I push myself upright. “They don’t complain about me; you complain to them about me. About all of us!” An irresistible urge to argue comes over me. “I know the truth. Your whole reality is a lie.”
“You. Your mother. Both of you don’t see what’s around you. Barely enough of anything for anyone. Half-rotted crops. Witches and demons always trying to trick us.” He waves his hand into the air. “Whatever we’ve done wrong, we need to fix it. With the help of Dulcitius of Marburg, we will. We must keep praying that God stops punishing us. She’s already taken away my family.
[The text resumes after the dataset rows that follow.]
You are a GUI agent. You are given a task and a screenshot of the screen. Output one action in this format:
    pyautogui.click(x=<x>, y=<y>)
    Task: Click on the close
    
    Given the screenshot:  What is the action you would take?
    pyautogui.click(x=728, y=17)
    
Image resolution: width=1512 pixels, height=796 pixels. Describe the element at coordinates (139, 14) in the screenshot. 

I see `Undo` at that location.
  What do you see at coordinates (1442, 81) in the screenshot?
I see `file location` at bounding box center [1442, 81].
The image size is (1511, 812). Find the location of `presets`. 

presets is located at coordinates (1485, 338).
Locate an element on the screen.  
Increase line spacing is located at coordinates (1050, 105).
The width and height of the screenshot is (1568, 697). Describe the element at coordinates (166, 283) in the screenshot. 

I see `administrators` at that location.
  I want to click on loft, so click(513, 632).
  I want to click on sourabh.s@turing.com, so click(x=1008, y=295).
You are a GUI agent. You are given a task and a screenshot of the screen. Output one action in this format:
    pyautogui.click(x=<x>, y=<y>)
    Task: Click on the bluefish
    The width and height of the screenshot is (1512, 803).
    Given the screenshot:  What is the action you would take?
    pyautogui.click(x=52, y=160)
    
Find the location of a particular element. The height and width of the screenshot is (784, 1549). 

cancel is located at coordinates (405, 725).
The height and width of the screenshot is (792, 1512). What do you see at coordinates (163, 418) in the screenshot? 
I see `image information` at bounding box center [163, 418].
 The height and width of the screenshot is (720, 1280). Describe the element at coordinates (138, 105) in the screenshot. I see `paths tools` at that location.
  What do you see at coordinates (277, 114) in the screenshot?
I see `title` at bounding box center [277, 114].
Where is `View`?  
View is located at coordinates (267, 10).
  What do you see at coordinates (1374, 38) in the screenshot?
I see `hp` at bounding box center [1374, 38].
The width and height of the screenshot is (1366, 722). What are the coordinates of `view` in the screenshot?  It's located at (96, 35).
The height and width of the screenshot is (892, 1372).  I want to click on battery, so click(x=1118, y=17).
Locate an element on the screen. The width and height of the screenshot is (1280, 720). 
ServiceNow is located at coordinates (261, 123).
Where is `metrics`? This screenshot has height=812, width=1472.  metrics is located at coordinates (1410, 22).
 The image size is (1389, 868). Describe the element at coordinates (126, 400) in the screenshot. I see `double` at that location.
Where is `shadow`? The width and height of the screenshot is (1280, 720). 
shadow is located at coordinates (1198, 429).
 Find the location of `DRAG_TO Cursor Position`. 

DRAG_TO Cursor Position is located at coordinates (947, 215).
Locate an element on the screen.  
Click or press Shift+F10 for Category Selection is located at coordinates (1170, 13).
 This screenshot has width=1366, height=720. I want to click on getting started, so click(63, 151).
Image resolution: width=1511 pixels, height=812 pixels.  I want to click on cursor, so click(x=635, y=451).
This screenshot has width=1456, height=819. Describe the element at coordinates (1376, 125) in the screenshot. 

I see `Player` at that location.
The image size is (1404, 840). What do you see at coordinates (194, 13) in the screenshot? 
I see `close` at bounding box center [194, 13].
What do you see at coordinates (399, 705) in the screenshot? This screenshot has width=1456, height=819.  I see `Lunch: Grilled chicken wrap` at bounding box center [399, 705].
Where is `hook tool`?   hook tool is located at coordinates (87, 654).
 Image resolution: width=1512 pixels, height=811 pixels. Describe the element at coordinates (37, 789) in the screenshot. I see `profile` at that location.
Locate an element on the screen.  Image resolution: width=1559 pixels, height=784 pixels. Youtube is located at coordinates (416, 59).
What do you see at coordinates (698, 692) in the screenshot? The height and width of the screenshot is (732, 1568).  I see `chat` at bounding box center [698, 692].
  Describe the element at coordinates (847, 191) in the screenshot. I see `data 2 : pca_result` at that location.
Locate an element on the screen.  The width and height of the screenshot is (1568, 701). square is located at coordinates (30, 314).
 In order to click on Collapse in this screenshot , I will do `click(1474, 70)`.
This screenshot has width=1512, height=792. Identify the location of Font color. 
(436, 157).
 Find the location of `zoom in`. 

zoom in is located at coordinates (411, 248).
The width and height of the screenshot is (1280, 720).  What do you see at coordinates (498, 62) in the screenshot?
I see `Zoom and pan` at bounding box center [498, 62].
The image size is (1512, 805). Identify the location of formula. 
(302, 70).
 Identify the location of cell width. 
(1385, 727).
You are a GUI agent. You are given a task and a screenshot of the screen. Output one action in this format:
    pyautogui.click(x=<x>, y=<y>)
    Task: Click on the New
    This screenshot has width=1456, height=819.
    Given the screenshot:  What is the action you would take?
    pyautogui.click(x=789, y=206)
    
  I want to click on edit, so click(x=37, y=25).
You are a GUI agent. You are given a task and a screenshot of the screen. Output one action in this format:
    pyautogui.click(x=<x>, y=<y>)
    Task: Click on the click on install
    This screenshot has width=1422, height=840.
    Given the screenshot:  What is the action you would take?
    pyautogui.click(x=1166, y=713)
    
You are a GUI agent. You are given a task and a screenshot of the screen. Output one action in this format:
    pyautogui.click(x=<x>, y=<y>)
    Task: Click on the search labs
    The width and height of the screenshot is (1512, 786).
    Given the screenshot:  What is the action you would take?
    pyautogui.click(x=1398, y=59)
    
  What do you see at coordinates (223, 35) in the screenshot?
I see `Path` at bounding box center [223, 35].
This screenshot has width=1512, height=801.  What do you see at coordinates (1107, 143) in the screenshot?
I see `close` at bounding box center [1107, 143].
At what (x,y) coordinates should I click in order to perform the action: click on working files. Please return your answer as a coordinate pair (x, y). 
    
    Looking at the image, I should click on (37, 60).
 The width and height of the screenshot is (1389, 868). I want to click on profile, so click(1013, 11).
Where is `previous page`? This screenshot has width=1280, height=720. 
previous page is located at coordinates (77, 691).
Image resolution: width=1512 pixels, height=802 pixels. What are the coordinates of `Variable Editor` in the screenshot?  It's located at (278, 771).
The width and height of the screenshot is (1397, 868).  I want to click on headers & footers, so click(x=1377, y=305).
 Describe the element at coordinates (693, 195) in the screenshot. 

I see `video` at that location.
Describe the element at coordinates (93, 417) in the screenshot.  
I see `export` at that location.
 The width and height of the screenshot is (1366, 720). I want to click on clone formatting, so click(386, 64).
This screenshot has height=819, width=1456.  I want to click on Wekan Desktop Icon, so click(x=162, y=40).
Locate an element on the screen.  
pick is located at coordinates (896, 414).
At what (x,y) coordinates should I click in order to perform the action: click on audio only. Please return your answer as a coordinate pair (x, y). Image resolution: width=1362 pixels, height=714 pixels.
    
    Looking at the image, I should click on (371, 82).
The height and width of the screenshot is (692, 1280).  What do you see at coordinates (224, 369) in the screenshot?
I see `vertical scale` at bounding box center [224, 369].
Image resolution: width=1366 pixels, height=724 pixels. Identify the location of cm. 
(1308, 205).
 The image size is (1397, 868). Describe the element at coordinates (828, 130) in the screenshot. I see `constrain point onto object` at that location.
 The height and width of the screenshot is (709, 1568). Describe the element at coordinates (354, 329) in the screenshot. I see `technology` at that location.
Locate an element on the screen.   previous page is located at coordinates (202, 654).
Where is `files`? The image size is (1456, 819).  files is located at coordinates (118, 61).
I don’t need you, your mother and even Louis to mess up more than we already have. All of you just keep God’s wrath on me. I can’t take any more.”
He clasps and unclasps his hands, shaking his head down at me.
“If God has already taken away your family, who are we?” I open my arms wide. A laugh curls out of my mouth and slaps him in the face.
He hits me. The blow knocks my eyes shut. Once I open them, I feel like I have poisonous venom. It oozes from my belly into my throat, boils over and shoots out through my eyes. If he would just look at me, I know my glare would kill him.
Father is like a worn-out rag doll, the kind we make with straw and mud from the lake. He has no words left, only slumped shoulders and unwilling eyes. Suddenly, he stalks out of the cottage, almost tripping over himself as if he couldn’t get away from me fast enough. I know the painful ache of his blows will follow me for hours. The one on my face and the other deep in my heart. Being together as a family with Father would be impossible. I have always felt this way, but now I am certain.
I stumble back to my cot. I rest my cheek onto my pillow, careful not to bother the swollen side. I raise my hand to my face; its trembling. My pillow is singing to me again. It’s an unsavory song but soothes my fear and commands me to change the path of my life.
As my pillow’s song quiets, I imagine Mother and Louis far off tending the water cows. That is my job. I do need to get to work, regardless of what Father says. No more water cows, not now. There’s a different job I must do. I wince when I hear the door slam.
“You whore!” Richard’s father, Mr. Kempe, spits, glowering at me. His lips are curled, and droplets of sweat decorate his thick brows. I push myself off my cot and cower against the wall. There is nowhere to hide.
“I pulled your father off of Richard today. This is all because of you.” He comes at me. “How dare you corrupt my son. I will send you to hell!” My fear breaks into sharp pieces at my feet, and the heat in my veins bubbles over. I tare daggers into him. Tearing him to shreds with my eyes, daring him to come closer. There’s no room for the self-pity of my past; it was sliced out and bled to death over an open flame. Only hunger, power and change can come into my nightmare. They will wake me up.
Finally, Mr. Kempe hits me. He wraps his hands around my neck; he’s hurting me. I swing and punch blindly all around. My fists ache sharply each time they slam against his pudgy frame. I’m strong. I’m angry. I’m crazy. I’m going to kill him!
All of a sudden, he stops, and I’m still swinging. I can hardly see him. His weight lifts off of my cot, and I consider going after him. My knuckles ache, and I’m breathless, so I don’t. My eyes swell, foggy with tears, but I see him now. With a distorted face and busted lip, he spits at me. He runs into the wooden meal table, stumbles back, then lunges forward out of the door. I’m so glad Richard is nothing like his father. As I am nothing like mine—at least, I don’t think so. I remain the rest of the day in my bed, cheeks soaked with silent tears.